The median income for a household in the city was $87,086, and the median income for a family was $97,055. Males had a median income of $73,750 versus $43,565 for females. The per capita income for the city was $45,264. About 1.8% of families and 2.6% of the population were below the poverty line, including 3.2% of those under age 18 and 2.3% of those age 65 or over.
==Education==
All residents live within Berkley School District boundaries.
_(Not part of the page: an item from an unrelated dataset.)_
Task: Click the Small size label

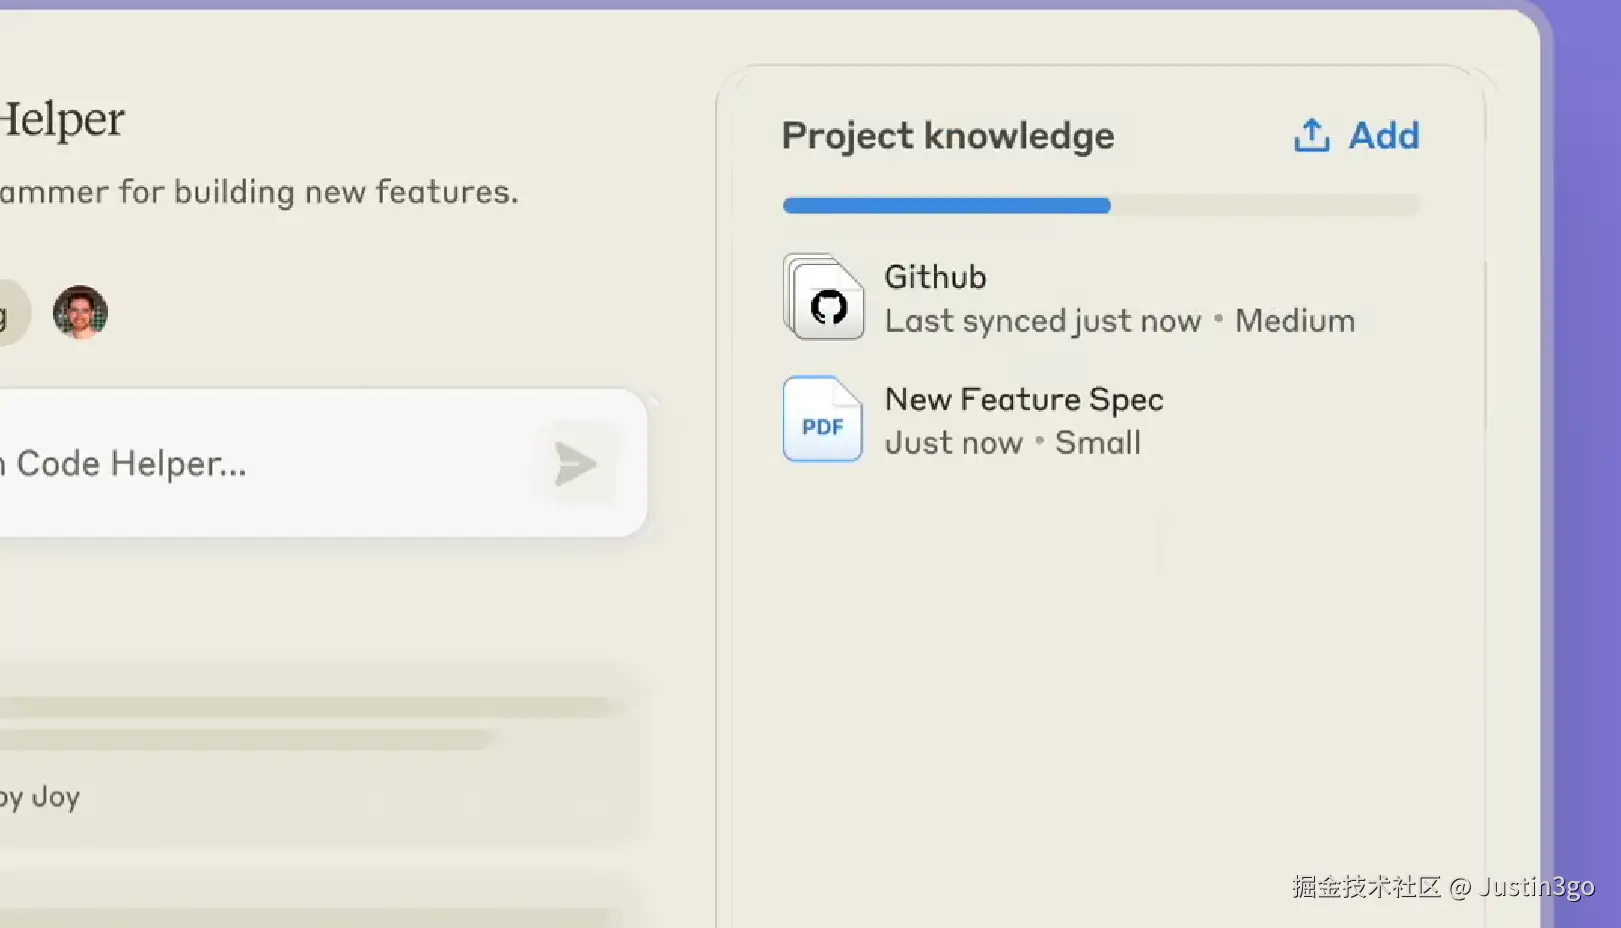Action: (x=1098, y=443)
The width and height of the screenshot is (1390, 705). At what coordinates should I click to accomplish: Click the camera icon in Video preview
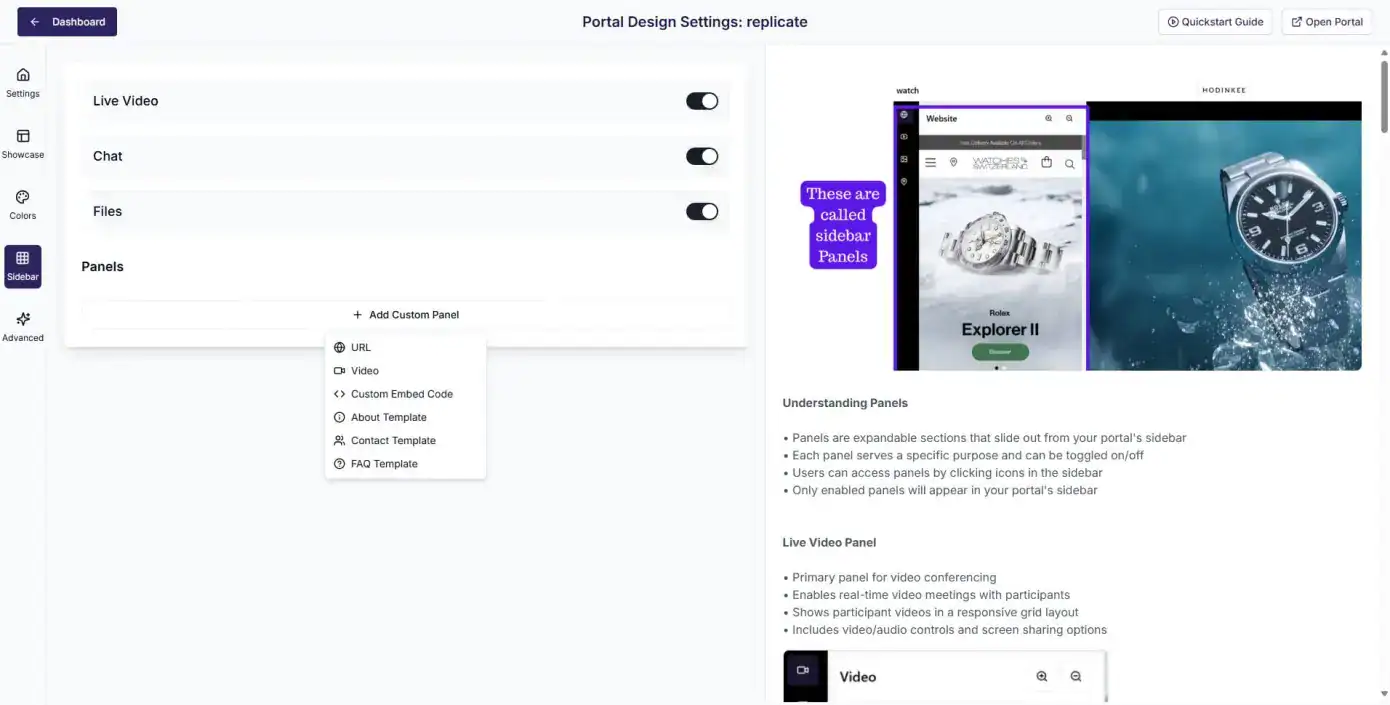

Many residents also attend local private schools, such as University of Detroit Jesuit High School, Detroit Country Day School, Shrine Catholic High School, The Roeper School, Farber Hebrew Day School, Hillel Day School, Cranbrook-Kingswood School, Brother Rice High School, and Mercy High School.

==Notable people==
- Jordan Acker, lawyer and Democrat reagent of the University of Michigan
- Kristen Bell, actress
- Danny Fenster, American journalist formerly imprisoned in Myanmar on charges of incitement and sedition by that country's military junta
- Rachel Jacobs, social entrepreneur
- Angela Povilaitis, former assistant attorney general who led the prosecution of Larry Nassar
- Jef Mallett, artist and writer of the syndicated comic strip Frazz, current resident
- Ellen Lipton, American politician and former Democratic member of the Michigan State House of Representatives
- Ellen Sandweiss, actress
- Andy Levin, Former United States Congressman
- Sander Levin, Former United States Congressman, Residence for most of adult life, until moving to Royal Oak in 2000.
- Justin Wedes, community activist and social entrepreneur, co-founder of Occupy Wall Street
- Jan van der Marck, Dutch-born American museum administrator, curator, and art historian, he lived in Huntington Woods for more than 20 years.